■ PROBLEM TO WORK ON ■
Write the material out again, line by line, exactly as it is.
++++++++++++++++++++
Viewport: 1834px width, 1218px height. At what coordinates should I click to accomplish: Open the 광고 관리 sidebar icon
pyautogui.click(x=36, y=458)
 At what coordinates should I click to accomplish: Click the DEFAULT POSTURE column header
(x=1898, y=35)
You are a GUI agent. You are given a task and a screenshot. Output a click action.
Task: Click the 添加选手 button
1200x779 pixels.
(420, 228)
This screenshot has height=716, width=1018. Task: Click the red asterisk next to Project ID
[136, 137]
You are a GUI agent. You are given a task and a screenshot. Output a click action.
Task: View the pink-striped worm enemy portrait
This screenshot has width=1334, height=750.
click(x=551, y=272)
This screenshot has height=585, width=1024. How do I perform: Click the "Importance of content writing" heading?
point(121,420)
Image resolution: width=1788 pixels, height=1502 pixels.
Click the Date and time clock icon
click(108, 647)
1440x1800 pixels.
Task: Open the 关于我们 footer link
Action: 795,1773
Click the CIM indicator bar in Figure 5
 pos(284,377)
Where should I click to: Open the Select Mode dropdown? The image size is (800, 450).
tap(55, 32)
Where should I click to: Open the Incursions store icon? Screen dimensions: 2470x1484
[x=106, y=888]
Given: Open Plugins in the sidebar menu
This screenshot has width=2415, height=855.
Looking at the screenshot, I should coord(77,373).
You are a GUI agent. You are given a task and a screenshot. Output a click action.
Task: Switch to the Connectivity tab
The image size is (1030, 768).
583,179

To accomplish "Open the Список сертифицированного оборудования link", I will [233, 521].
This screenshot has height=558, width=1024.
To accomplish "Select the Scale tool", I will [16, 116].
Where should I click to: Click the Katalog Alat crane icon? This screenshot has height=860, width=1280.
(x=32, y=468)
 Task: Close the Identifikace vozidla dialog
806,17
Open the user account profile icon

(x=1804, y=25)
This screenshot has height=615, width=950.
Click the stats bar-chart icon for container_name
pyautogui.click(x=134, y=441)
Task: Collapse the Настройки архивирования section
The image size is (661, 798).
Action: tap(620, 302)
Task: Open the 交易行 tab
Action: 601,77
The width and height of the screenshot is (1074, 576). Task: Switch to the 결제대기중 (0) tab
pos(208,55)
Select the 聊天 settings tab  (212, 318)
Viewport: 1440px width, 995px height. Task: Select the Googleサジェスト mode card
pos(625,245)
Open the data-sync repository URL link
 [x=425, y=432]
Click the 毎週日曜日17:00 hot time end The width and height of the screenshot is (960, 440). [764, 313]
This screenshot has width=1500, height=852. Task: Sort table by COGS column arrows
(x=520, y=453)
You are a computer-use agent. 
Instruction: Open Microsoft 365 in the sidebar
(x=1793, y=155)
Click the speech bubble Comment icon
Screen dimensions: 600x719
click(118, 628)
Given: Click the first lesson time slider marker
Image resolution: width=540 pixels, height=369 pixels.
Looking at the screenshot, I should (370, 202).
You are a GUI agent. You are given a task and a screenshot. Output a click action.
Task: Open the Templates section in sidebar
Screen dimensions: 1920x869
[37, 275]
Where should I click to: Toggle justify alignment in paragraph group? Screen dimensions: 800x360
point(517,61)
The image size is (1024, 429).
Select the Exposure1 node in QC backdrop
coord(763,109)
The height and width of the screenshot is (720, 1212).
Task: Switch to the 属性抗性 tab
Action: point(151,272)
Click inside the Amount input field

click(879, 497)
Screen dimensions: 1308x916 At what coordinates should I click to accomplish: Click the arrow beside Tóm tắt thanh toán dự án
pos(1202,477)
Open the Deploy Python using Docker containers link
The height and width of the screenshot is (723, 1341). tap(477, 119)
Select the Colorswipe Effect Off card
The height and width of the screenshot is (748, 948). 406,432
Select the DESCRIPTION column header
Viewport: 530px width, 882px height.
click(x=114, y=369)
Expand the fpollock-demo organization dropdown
++++++++++++++++++++
■ OUTPUT OF THE TASK ■
Viewport: 1834px width, 1218px height. At what coordinates should I click to accomplish: Open the 광고 관리 sidebar icon
pyautogui.click(x=36, y=458)
 At what coordinates should I click to accomplish: Click the DEFAULT POSTURE column header
(x=1898, y=35)
You are a GUI agent. You are given a task and a screenshot. Output a click action.
Task: Click the 添加选手 button
1200x779 pixels.
(420, 228)
This screenshot has height=716, width=1018. Task: Click the red asterisk next to Project ID
[136, 137]
You are a GUI agent. You are given a task and a screenshot. Output a click action.
Task: View the pink-striped worm enemy portrait
This screenshot has width=1334, height=750.
click(x=551, y=272)
This screenshot has height=585, width=1024. How do I perform: Click the "Importance of content writing" heading?
point(121,420)
Image resolution: width=1788 pixels, height=1502 pixels.
Click the Date and time clock icon
click(108, 647)
1440x1800 pixels.
Task: Open the 关于我们 footer link
Action: 795,1773
Click the CIM indicator bar in Figure 5
 pos(284,377)
Where should I click to: Open the Select Mode dropdown? The image size is (800, 450).
tap(55, 32)
Where should I click to: Open the Incursions store icon? Screen dimensions: 2470x1484
[x=106, y=888]
Given: Open Plugins in the sidebar menu
This screenshot has width=2415, height=855.
Looking at the screenshot, I should coord(77,373).
You are a GUI agent. You are given a task and a screenshot. Output a click action.
Task: Switch to the Connectivity tab
The image size is (1030, 768).
583,179

To accomplish "Open the Список сертифицированного оборудования link", I will [233, 521].
This screenshot has height=558, width=1024.
To accomplish "Select the Scale tool", I will [16, 116].
Where should I click to: Click the Katalog Alat crane icon? This screenshot has height=860, width=1280.
(x=32, y=468)
 Task: Close the Identifikace vozidla dialog
806,17
Open the user account profile icon

(x=1804, y=25)
This screenshot has height=615, width=950.
Click the stats bar-chart icon for container_name
pyautogui.click(x=134, y=441)
Task: Collapse the Настройки архивирования section
The image size is (661, 798).
Action: tap(620, 302)
Task: Open the 交易行 tab
Action: 601,77
The width and height of the screenshot is (1074, 576). Task: Switch to the 결제대기중 (0) tab
pos(208,55)
Select the 聊天 settings tab  (212, 318)
Viewport: 1440px width, 995px height. Task: Select the Googleサジェスト mode card
pos(625,245)
Open the data-sync repository URL link
 [x=425, y=432]
Click the 毎週日曜日17:00 hot time end The width and height of the screenshot is (960, 440). [764, 313]
This screenshot has width=1500, height=852. Task: Sort table by COGS column arrows
(x=520, y=453)
You are a computer-use agent. 
Instruction: Open Microsoft 365 in the sidebar
(x=1793, y=155)
Click the speech bubble Comment icon
Screen dimensions: 600x719
click(118, 628)
Given: Click the first lesson time slider marker
Image resolution: width=540 pixels, height=369 pixels.
Looking at the screenshot, I should (370, 202).
You are a GUI agent. You are given a task and a screenshot. Output a click action.
Task: Open the Templates section in sidebar
Screen dimensions: 1920x869
[37, 275]
Where should I click to: Toggle justify alignment in paragraph group? Screen dimensions: 800x360
point(517,61)
The image size is (1024, 429).
Select the Exposure1 node in QC backdrop
coord(763,109)
The height and width of the screenshot is (720, 1212).
Task: Switch to the 属性抗性 tab
Action: point(151,272)
Click inside the Amount input field

click(879, 497)
Screen dimensions: 1308x916 At what coordinates should I click to accomplish: Click the arrow beside Tóm tắt thanh toán dự án
pos(1202,477)
Open the Deploy Python using Docker containers link
The height and width of the screenshot is (723, 1341). tap(477, 119)
Select the Colorswipe Effect Off card
The height and width of the screenshot is (748, 948). 406,432
Select the DESCRIPTION column header
Viewport: 530px width, 882px height.
click(x=114, y=369)
Expand the fpollock-demo organization dropdown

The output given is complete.